Lavori mai iniziati sulla Loggia Amblingh

Il Comune ha anticipato alla ditta 90mila euro per l’opera anti-frana. Carinci e Gallo (M5S): si faccia chiarezza
VASTO. Il cartello affisso davanti al cantiere indica come data di fine lavori il 23 marzo 2021. Un scadenza che difficilmente potrà essere rispettata visto che gli interventi per il consolidamento della Loggia Amblingh, lungo il costone orientale, non sono ancora iniziati e le ragioni sarebbero da ricondurre, stando alle spiegazioni che arrivano dal Comune, ad un aggiornamento del progetto esecutivo. Fatto sta che i cittadini di quella zona, interessata da anni da un importante dissesto idrogeologico, sono veramente preoccupati, anche perché i recenti lavori di pulizia della vegetazione hanno messo in luce paurose crepe.

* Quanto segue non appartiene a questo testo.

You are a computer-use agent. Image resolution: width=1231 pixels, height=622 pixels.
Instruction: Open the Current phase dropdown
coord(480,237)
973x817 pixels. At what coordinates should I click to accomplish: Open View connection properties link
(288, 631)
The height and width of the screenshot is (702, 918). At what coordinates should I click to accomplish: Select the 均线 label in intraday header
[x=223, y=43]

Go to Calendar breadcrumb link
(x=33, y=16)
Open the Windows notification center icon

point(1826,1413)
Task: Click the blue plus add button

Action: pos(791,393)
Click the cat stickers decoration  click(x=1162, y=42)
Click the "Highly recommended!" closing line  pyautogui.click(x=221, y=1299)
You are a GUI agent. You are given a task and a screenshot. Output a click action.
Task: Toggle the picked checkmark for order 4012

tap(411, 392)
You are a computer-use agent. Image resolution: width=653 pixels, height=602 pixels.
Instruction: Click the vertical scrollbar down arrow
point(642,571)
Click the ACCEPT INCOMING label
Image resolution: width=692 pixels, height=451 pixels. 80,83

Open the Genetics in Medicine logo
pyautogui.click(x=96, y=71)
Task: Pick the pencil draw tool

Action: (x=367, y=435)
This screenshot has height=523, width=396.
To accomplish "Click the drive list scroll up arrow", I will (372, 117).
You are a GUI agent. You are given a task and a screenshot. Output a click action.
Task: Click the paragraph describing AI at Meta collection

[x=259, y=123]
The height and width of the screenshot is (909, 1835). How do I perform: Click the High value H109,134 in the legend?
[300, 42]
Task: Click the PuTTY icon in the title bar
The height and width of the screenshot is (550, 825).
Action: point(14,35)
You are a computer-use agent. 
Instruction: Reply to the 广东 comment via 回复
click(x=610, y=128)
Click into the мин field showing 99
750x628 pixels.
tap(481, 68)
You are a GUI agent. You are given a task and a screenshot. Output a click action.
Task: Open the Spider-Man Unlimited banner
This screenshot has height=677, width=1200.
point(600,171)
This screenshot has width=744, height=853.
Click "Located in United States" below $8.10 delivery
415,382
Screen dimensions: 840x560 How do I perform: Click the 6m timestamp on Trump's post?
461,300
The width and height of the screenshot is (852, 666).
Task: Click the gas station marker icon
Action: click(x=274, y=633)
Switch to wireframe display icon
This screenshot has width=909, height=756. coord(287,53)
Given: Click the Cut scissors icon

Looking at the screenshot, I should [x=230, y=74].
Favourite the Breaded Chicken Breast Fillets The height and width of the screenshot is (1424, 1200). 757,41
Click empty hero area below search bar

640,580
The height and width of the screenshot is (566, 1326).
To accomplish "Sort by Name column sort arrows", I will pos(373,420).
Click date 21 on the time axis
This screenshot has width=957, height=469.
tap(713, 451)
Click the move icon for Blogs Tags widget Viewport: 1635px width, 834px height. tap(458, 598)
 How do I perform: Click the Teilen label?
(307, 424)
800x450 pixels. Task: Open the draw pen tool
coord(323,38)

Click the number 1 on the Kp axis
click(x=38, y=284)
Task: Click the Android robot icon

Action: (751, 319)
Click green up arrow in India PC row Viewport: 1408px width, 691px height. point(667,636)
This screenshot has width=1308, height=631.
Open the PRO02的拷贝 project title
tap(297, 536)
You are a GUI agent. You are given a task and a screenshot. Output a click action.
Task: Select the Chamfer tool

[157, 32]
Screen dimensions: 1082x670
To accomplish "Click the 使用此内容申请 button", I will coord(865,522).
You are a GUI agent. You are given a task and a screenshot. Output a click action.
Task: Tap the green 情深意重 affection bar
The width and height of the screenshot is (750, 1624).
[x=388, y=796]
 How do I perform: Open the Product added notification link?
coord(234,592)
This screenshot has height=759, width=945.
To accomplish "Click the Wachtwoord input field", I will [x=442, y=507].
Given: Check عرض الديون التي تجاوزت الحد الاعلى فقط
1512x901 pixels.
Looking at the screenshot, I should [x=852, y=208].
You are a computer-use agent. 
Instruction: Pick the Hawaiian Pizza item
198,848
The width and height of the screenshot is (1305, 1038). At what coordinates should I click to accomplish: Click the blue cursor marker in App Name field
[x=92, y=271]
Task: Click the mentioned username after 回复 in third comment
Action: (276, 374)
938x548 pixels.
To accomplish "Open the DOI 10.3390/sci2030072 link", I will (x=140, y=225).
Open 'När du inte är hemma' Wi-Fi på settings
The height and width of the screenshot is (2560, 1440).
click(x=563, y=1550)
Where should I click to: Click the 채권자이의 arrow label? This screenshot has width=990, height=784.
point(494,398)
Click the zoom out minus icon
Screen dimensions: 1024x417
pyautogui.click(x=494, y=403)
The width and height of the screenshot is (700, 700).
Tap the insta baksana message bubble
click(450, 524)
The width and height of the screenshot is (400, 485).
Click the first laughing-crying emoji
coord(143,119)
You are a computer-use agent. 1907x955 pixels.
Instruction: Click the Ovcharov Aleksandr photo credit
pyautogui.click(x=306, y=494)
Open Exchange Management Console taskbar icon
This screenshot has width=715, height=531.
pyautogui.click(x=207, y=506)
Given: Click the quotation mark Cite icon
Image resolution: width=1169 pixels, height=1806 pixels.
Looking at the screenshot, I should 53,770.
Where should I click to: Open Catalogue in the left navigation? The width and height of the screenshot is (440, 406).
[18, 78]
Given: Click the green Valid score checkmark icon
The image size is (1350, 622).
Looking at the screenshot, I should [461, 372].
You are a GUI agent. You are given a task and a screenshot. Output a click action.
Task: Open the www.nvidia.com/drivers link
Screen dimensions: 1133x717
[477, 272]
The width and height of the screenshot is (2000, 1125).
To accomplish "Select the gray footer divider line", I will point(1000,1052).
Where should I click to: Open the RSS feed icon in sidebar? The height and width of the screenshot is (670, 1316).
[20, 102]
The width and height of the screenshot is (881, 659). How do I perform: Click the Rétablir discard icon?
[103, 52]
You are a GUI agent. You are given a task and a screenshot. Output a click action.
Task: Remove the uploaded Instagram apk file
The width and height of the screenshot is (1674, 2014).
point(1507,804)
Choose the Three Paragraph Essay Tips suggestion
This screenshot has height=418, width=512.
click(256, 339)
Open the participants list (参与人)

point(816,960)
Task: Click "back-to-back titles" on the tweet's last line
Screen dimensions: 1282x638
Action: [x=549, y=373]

Dei timori dei residenti, si è fatto portavoce il gruppo consiliare del Movimento 5 stelle che è tornato a stigmatizzare i ritardi con una interrogazione all’assessore ai lavori pubblici, Giuseppe Forte che verrà discussa al prossimo consiglio comunale. «La costante inattività del cantiere per i lavori di consolidamento della Loggia Amblingh preoccupa i cittadini per il rischio, sempre più incombente, di un peggioramento dei fenomeni franosi che interessano una delle zone più belle della città», affermano Dina Carinci e Marco Gallo, «condividendo e interpretando queste preoccupazioni, abbiamo depositato un’interrogazione con la quale poniamo una serie di domande all’assessore Forte». I pentastellati chiedono di conoscere i motivi per i quali i lavori sono fermi, quali provvedimenti siano in atto per recuperare il tempo perso, per quale motivo è stato versato all’Impresa un anticipo di circa 90.000 euro senza alcuna garanzia di un inizio effettivo dei lavori. E se è confermata la data di fine lavori al 23 marzo 2021 e, in caso negativo, quale la nuova scadenza prevista. «In attesa delle risposte da parte dell’assessore Forte ci auguriamo che l’evidente ritardo dei lavori non interferisca con la stagione turistica pregiudicando il transito pedonale e le attività di ristorazione tipiche della Loggia Amblingh», incalzano Carinci e Gallo secondo i quali «l’inerzia e l’inefficienza di questa amministrazione trovano un’ulteriore conferma in un problema grave e urgente per la città. Invitiamo il sindaco Franceso Menna a orientare i suoi spot pubblicitari verso i cantieri bloccati, piuttosto che su quelli aperti con la semplice affissione di un cartellone cui, spesso, non seguono i lavori nei modi e nei tempi previsti dai progetti e attesi dai cittadini». (a.b.)